My last post on this topic focused on the operational considerations.  Now let’s look at what your security operations should consider from a security intelligence and technical perspective, gleaned from Security Advisory Services business and experience in designing and building and operating SOCs.

Protecting Your Perimeter

One problem a nascent Operational Security team will face is tracking the business’ assets. Whilst hopefully your organisation will have some existing asset management capability that you can leverage, at the very least, I would ensure that you can quickly and accurately understand and control your perimeter. In particular, the Operational Security team ought to know who operates the following externally exposed assets and how to reach them in an emergency:

  • Internet connection
  • DNS
  • Web
  • Mail

It’s surprising how many organisations get caught out by incidents related to assets they didn’t know they had when incidents strike!

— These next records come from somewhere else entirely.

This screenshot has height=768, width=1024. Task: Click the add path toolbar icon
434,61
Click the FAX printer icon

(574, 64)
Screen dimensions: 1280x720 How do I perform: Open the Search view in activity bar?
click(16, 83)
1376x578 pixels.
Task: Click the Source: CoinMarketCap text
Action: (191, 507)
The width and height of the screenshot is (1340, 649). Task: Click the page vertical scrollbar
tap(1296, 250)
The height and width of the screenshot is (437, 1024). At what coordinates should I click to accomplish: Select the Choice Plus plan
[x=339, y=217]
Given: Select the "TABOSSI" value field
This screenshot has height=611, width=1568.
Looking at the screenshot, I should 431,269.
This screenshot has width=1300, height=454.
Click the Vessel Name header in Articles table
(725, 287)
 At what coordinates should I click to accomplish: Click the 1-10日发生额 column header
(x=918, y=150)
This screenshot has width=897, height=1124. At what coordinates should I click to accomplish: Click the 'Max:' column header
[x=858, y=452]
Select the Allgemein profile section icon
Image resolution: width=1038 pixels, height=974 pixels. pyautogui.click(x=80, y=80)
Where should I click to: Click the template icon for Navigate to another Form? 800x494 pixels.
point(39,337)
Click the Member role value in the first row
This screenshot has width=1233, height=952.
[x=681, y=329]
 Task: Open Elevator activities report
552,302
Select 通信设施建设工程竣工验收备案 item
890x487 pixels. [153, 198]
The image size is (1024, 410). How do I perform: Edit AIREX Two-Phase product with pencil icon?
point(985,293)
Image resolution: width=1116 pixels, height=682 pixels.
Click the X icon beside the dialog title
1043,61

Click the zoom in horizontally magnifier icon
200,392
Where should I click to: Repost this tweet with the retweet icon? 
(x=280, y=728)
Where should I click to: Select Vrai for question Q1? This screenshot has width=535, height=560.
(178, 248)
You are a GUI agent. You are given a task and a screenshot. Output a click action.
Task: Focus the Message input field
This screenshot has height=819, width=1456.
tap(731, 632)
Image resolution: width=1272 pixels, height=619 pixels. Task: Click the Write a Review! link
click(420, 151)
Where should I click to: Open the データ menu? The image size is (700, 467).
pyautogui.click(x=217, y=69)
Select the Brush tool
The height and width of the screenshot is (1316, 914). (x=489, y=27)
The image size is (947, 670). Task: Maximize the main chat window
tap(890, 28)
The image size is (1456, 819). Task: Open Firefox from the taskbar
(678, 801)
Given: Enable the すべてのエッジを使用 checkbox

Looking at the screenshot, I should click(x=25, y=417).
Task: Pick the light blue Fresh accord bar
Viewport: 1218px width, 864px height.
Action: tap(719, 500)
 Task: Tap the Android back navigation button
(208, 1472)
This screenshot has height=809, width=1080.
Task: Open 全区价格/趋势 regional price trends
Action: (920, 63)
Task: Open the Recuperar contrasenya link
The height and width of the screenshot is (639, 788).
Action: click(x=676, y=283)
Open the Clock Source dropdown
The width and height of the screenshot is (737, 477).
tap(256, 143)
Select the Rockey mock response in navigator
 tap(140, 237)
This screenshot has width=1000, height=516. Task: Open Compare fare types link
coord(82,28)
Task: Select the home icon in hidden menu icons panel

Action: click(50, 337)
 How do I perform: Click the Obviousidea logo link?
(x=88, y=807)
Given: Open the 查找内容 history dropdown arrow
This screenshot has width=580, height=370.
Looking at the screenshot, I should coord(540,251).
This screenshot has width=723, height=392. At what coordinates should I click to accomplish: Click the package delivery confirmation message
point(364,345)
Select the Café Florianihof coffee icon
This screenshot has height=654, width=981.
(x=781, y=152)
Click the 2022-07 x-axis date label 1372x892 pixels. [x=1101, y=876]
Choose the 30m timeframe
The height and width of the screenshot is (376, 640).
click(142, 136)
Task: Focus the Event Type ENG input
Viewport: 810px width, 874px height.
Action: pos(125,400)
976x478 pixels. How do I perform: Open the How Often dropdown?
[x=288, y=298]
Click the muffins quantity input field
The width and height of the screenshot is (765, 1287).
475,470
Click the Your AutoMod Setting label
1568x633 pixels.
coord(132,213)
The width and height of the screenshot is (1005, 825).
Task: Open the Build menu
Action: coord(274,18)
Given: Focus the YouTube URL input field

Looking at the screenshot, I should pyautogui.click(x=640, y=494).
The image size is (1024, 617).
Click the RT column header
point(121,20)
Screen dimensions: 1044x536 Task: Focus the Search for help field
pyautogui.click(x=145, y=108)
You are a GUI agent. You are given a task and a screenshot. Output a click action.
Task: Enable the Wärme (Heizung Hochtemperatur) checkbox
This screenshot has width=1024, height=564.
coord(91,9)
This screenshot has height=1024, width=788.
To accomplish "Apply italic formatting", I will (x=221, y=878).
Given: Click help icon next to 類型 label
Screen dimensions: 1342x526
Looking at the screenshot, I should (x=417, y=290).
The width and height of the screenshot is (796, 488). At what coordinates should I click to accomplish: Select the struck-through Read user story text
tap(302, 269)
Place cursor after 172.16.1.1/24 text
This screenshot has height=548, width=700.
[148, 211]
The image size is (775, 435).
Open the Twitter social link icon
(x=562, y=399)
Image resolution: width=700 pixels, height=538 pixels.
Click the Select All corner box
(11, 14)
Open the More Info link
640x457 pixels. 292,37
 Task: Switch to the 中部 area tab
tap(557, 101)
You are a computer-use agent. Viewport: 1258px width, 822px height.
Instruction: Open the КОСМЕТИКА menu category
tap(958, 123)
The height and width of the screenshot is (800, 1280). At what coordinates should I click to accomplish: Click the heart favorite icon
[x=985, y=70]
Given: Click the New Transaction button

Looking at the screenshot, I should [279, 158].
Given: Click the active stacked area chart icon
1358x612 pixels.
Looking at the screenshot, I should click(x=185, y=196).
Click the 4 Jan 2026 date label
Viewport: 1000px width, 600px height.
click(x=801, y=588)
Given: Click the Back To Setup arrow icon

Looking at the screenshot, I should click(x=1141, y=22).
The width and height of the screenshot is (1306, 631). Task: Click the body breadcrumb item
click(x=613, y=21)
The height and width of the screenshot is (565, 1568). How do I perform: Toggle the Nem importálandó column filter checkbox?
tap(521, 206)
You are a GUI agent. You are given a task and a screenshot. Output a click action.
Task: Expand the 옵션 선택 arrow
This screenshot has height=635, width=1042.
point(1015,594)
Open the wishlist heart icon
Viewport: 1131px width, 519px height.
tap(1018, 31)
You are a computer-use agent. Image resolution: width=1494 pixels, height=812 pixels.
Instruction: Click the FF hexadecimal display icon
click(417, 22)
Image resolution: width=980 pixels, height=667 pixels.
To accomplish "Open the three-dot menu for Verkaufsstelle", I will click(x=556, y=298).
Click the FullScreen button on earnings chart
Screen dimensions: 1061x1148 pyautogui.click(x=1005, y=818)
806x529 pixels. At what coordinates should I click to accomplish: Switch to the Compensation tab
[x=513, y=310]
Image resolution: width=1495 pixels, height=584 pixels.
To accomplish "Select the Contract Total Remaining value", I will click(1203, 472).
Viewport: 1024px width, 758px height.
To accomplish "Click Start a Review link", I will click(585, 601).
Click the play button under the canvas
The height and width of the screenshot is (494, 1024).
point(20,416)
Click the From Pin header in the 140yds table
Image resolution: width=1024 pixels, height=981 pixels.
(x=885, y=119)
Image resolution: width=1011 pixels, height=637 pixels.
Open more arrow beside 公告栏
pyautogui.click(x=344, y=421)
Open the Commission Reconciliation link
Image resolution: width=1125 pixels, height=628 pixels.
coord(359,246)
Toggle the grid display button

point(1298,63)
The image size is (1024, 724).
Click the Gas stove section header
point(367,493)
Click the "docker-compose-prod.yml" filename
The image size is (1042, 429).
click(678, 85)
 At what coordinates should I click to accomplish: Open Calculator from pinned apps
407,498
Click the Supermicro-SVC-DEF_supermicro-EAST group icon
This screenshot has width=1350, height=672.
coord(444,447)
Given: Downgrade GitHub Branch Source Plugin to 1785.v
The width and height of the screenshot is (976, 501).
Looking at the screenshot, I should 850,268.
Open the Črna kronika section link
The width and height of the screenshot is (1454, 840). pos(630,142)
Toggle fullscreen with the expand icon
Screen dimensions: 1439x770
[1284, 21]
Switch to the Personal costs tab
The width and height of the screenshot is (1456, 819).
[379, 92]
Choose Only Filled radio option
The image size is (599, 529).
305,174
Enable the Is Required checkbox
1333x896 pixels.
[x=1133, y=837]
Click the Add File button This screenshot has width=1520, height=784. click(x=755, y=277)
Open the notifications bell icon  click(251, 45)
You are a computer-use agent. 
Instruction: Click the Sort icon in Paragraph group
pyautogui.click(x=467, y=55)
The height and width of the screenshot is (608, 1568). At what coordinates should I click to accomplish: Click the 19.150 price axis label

Then, presuming you know what your assets are, what does it take to keep them safe? This is a place where we at Cisco can quickly help you. At a bare minimum, any Operational Security team must have access to the following defensive tooling capabilities feeding into their alerting system:

My next recommendation is that the Operational Security team should set up and staff (by rota) an alerts mailbox or list. Alerts should be the lifeblood of your team, informing you of the health or otherwise of your organisation. It’s not uncommon to see alerts come in and for them to be ignored but if you’re not responding to basic alerts then the bad guys will have an immediate advantage.

Managing Alerts

Depending on the cadence and type of alerts that you’re seeing and the defensive tools you use, I recommend at the very minimum an Operational Security team ought to have a Start of Day process. This is a great place for juniors to learn, performing the initial triage and then escalating to more senior colleagues where further action is required. Start of Day processes build muscle memory, requiring that the Operational Security team treat each potential incident seriously. Your team will be better prepared when an alert is ultimately does trigger, indicative of an active threat to your organisation. A good Start of Day procedure should account for both triage and reporting, so encourage the team to record the work in a central tracking system rather so that you’re not reliant on an obscure email thread in a team member’s inbox.

Security Intelligence

For my penultimate piece of advice, I would strongly recommend that you investigate some of the excellent free intelligence resources out there which aim to give insight into the current health of your network. Whether it’s the UK’s CISP platform, Sh0dan or VirusTotal, there’s a good deal of useful threat intelligence that Operational Security team’s ought to be leveraging as part of their work flows.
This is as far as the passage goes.